On Wed, Jun 24, 2026 at 04:00:32PM -0700, Ackerley Tng wrote:
> Sean Christopherson <seanjc@google.com> writes:
> 
> > On Tue, Jun 23, 2026, Yan Zhao wrote:
> >> On Tue, Jun 23, 2026 at 01:16:14PM +0800, Yan Zhao wrote:
> >> > On Mon, Jun 22, 2026 at 06:22:45PM -0700, Sean Christopherson wrote:
> >> > > On Mon, Jun 22, 2026, Yan Zhao wrote:
> >> > > > On Thu, Jun 18, 2026 at 05:32:00PM -0700, Ackerley Tng via B4 Relay wrote:
> >> > > > > diff --git a/arch/x86/kvm/vmx/tdx.c b/arch/x86/kvm/vmx/tdx.c
> >> > > > > index ffe9d0db58c59..56d10333c61a7 100644
> >> > > > > --- a/arch/x86/kvm/vmx/tdx.c
> >> > > > > +++ b/arch/x86/kvm/vmx/tdx.c
> >> > > > > @@ -3198,8 +3198,12 @@ static int tdx_gmem_post_populate(struct kvm *kvm, gfn_t gfn, kvm_pfn_t pfn,
> >> > > > >  	if (KVM_BUG_ON(kvm_tdx->page_add_src, kvm))
> >> > > > >  		return -EIO;
> >> > > > >
> >> > > > > -	if (!src_page)
> >> > > > > -		return -EOPNOTSUPP;
> >> > > > > +	if (!src_page) {
> >> > > > > +		if (!gmem_in_place_conversion)
> >> > > > When userspace turns on gmem_in_place_conversion while creating guest_memfd
> >> > > > without the MMAP flag, the absence of src_page should still be treated as an
> >> > > > error.
> >> > >
> >> > > Why MMAP?
> >> > Hmm, I was showing a scenario that in-place conversion couldn't occur.
> >> > I didn't mean that with the MMAP flag, mmap() and user write must occur.
> >> >
> >> > > Shouldn't this be a general "if (!src_page && !up-to-date)"?  Just
> >> > > because userspace _can_ mmap() the memory doesn't mean userspace _has_ mmap()'d
> >> > > and written memory.  And when write() lands, MMAP wouldn't be necessary to
> >> > > initialize the memory.
> >> > Do you mean using up-to-date flag as below?
> >
> > Yes?  I didn't actually look at the implementation details.
> >
> >> > if (!src_page) {
> >> > 	src_page = pfn_to_page(pfn);
> >> > 	if (!folio_test_uptodate(page_folio(src_page)))
> >> > 		return -EOPNOTSUPP;
> >> > }
> 
> Yan is right that with the earlier patch "Zero page while getting pfn",
> folio_test_uptodate() here will always return true.
> 
> Actually, this is an alternative fix for the issue Sashiko pointed out
> on v7 where userspace can do a populate() (either TDX or SNP) without
> first allocating the page, with src_address == NULL, and leak
> uninitialized memory into the guest.
> 
> Advantage of using the uptodate check in populate: if the host never
> allocates the page, populate doesn't incur zeroing before writing the
> page anyway in populate().
> 
> Disadvantage: Both TDX and SNP will have to implement this uptodate
> check. guest_memfd can't check centrally because for SNP, for a
> PAGE_TYPE_ZERO, !src_page should be allowed with a !uptodate page since
> firmware will zero and there's no leakage of uninitialized host memory?
Another disadvantage: the uptodate flag is per-folio.
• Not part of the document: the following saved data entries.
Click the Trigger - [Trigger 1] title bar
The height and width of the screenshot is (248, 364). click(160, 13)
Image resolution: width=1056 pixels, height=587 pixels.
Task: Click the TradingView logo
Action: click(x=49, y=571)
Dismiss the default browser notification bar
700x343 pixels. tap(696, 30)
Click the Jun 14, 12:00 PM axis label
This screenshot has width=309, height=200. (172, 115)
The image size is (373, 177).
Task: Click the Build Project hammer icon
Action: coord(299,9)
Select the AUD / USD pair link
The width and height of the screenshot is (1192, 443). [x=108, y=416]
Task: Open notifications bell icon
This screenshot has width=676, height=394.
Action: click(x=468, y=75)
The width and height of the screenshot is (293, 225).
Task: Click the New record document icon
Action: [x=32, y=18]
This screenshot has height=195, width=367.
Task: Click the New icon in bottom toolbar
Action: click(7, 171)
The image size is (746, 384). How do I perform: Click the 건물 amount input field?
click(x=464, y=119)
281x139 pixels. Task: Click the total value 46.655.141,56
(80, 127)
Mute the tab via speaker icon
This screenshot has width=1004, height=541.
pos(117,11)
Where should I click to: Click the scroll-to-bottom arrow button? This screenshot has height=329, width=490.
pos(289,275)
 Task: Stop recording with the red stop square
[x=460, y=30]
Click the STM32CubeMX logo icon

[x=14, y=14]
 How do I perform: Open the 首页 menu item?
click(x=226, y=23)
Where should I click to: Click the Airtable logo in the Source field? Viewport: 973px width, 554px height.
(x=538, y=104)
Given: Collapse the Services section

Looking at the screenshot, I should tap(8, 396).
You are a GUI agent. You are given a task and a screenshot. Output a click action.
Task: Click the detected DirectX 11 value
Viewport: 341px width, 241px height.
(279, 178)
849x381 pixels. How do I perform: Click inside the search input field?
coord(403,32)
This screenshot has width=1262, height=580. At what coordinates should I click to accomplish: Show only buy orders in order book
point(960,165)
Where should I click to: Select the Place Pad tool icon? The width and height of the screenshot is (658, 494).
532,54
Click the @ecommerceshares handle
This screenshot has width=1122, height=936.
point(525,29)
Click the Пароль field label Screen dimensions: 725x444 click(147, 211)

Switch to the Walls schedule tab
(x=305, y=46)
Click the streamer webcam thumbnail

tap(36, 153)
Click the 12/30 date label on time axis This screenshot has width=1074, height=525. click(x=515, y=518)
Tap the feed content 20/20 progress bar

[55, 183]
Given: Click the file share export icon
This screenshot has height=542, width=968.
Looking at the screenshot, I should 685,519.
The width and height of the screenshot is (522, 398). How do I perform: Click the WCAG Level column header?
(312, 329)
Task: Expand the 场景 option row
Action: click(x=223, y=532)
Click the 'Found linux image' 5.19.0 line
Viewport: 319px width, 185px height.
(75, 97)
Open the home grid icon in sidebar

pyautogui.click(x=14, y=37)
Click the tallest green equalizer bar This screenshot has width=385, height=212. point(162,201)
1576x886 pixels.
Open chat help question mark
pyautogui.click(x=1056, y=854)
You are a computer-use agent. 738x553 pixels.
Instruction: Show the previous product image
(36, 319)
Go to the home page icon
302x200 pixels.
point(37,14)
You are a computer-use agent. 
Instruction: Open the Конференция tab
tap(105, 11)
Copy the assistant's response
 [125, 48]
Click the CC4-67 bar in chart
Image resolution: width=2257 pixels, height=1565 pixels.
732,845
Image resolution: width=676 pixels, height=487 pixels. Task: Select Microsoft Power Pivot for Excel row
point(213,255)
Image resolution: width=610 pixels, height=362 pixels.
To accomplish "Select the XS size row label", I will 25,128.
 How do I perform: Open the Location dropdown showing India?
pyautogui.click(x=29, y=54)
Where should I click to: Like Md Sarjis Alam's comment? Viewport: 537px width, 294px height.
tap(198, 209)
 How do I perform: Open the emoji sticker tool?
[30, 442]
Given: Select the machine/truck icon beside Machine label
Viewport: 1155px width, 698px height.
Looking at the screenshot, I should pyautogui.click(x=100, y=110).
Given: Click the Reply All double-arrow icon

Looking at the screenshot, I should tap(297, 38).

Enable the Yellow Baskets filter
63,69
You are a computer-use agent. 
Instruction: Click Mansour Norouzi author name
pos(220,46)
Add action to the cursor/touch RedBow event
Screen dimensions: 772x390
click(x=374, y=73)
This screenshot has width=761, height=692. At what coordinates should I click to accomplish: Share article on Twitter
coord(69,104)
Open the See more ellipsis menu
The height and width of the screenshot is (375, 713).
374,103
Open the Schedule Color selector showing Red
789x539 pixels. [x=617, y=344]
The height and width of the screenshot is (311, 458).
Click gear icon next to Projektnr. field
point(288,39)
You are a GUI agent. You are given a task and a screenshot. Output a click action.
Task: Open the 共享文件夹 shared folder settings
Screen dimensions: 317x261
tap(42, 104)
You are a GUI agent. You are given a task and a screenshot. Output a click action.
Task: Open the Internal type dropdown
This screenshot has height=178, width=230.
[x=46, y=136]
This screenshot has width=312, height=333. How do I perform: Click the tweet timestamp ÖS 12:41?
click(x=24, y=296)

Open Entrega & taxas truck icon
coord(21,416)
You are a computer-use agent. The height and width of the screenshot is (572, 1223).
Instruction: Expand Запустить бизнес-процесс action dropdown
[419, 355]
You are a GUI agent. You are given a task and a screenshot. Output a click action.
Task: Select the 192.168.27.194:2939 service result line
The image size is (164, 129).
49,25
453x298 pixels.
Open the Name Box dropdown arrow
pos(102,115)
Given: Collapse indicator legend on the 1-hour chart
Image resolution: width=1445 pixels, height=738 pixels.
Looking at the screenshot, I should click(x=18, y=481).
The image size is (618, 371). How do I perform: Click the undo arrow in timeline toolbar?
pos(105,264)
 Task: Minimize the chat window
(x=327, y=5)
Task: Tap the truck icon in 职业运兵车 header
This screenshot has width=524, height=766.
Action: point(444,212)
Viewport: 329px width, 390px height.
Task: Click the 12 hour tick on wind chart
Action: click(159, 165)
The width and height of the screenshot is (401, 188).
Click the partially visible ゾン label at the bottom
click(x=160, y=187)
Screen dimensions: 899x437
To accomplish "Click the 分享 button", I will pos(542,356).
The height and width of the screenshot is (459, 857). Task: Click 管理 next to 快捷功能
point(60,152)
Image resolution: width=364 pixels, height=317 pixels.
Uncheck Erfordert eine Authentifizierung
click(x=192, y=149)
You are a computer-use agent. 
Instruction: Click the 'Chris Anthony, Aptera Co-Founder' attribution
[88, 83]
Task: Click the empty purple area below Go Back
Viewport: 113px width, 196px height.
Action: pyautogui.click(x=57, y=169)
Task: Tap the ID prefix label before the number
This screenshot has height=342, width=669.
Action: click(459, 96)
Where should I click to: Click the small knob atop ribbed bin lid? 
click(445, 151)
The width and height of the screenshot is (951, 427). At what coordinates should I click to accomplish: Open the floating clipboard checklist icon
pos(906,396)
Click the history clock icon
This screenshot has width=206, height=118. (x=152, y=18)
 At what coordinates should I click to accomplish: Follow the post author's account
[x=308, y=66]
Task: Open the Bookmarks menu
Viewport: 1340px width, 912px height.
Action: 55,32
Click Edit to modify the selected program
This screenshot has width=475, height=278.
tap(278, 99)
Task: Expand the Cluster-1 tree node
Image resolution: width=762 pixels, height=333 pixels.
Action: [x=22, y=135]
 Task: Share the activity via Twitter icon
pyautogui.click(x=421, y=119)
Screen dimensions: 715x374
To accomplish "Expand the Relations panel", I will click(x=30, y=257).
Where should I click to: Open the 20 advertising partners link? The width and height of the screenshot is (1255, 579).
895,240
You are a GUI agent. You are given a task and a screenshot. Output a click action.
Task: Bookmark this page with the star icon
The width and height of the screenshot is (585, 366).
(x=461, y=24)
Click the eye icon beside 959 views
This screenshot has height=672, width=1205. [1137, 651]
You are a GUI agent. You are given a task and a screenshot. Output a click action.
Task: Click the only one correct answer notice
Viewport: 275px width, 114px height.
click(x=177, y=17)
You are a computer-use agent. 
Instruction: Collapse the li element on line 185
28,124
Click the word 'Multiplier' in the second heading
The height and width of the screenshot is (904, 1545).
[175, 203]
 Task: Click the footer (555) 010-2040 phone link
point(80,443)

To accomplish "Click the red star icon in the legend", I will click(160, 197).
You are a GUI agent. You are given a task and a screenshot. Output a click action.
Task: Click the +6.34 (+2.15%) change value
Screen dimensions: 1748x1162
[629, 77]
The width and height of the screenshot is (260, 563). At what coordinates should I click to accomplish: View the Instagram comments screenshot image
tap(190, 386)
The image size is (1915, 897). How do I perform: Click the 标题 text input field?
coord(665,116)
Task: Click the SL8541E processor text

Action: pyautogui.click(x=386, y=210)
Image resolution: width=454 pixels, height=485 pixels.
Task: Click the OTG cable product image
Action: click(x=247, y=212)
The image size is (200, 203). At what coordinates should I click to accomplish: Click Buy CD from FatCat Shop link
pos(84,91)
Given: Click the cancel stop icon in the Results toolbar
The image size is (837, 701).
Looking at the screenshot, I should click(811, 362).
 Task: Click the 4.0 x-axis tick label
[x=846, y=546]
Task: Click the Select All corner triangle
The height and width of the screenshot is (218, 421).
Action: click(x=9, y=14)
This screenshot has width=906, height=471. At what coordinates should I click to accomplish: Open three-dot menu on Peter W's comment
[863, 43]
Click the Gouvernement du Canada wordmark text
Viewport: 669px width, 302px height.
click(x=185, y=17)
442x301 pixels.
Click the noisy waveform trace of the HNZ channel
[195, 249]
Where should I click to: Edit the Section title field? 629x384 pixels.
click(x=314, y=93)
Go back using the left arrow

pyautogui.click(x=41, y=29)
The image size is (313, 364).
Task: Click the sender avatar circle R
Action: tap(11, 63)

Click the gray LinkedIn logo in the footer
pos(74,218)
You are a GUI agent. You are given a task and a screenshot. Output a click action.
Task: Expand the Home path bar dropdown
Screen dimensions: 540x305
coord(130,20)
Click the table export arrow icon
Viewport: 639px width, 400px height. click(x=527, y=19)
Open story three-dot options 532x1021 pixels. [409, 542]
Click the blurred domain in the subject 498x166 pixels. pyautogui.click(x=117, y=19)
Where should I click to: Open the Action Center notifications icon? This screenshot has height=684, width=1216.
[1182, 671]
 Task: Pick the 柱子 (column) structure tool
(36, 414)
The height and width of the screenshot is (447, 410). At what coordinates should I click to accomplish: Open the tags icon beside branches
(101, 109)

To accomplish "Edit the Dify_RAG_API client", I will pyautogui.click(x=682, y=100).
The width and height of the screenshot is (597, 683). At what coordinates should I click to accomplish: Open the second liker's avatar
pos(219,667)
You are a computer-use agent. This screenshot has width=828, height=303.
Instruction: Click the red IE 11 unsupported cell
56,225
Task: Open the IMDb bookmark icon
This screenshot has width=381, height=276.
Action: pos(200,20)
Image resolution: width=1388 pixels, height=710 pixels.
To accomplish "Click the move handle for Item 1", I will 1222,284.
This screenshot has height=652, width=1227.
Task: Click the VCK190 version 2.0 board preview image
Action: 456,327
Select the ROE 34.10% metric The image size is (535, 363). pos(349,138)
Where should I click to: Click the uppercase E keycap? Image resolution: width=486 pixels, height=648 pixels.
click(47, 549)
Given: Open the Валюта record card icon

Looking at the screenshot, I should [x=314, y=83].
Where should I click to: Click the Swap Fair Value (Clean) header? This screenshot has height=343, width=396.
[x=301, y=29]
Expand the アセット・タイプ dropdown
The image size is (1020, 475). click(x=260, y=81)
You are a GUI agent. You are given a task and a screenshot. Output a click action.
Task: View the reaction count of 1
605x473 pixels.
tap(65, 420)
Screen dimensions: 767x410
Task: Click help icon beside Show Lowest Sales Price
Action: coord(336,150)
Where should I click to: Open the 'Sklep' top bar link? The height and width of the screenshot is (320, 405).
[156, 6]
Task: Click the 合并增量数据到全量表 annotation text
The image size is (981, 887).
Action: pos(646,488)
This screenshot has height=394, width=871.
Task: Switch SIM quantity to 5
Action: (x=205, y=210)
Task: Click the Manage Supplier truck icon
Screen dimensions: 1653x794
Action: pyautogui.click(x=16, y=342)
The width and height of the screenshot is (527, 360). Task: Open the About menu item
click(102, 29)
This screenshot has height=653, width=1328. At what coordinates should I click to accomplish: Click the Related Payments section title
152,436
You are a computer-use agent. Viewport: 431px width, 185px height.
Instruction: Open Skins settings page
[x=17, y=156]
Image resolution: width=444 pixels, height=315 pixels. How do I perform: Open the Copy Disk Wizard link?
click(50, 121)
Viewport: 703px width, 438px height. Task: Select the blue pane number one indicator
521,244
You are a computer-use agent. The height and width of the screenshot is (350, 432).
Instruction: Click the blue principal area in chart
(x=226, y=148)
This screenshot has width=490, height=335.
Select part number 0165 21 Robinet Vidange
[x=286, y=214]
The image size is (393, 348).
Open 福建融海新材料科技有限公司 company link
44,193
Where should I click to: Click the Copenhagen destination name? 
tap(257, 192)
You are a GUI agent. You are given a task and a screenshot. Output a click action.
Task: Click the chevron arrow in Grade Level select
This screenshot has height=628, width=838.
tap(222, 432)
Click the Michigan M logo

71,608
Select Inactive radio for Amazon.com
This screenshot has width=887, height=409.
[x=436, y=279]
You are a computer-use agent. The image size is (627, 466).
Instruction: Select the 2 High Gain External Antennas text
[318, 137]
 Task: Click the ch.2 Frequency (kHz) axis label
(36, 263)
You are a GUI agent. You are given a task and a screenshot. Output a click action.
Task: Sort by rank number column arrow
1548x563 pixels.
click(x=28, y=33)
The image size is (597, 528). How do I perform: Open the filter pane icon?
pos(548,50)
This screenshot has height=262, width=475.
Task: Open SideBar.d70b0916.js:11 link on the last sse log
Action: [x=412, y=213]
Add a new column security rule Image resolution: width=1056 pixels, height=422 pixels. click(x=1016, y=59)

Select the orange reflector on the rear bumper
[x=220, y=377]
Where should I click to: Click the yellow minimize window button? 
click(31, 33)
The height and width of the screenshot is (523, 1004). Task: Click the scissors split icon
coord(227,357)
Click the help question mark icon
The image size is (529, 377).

What if the folio
is only partially initialized by the userspace especially after huge page is
supported?


> >> Another concern with this fix is that:
> >> commit "KVM: guest_memfd: Zero page while getting pfn" [1] always marks the
> >> folio uptodate before reaching post_populate().
> >>
> >> [1] https://lore.kernel.org/all/20260618-gmem-inplace-conversion-v8-21-9d2959357853@google.com/
> >>
> >> > One concern is that TDX now does not much care about the up-to-date flag since
> >> > TDX doesn't rely on the flag to clear pages on conversions.
> >> > I'm not sure if the flag can be reliably checked in this case. e.g.,
> >> > now the whole folio is marked up-to-date even if only part of it is faulted by
> >> > user access.
> >> > Ensuring that the up-to-date flag works correctly with huge page support seems
> >> > to have more effort than introducing a dedicated flag for TDX.
> >> >
> >> > > > Additionally, to properly enable in-place copying for the TDX initial memory
> >> > > > region, userspace must not only specify source_addr to NULL, but also follow
> >> > > > a specific sequence (where steps 1/2/3/7 are required only for in-place copy):
> >> > > > 1. create guest_memfd with MMAP flag
> >> > > > 2. mmap the guest_memfd.
> >> > > > 3. convert the initial memory range to shared.
> >> > > > 4. copy initial content to the source page.
> >> > > > 5. convert the initial memory range to private
> >> > > > 6. invoke ioctl KVM_TDX_INIT_MEM_REGION.
> >> > > > 7. do not unmap the source backend.
> >> > > >
> >> > > > So, would it be reasonable to introduce a dedicated flag that allows userspace
> >> > > > to explicitly opt into the in-place copy functionality? e.g.,
> >> > >
> >> > > Why?  It's userspace's responsibility to get the above right.  If userspace fails
> >> > > to provide a src_page when it doesn't want in-place copy, that's a userspace bug.
> 
> Yan, is your concern that userspace forgot to update the code and
> forgets to provide a src_page, and if we keep the "Zero page while
Yes. Previously, it would be rejected after GUP fails.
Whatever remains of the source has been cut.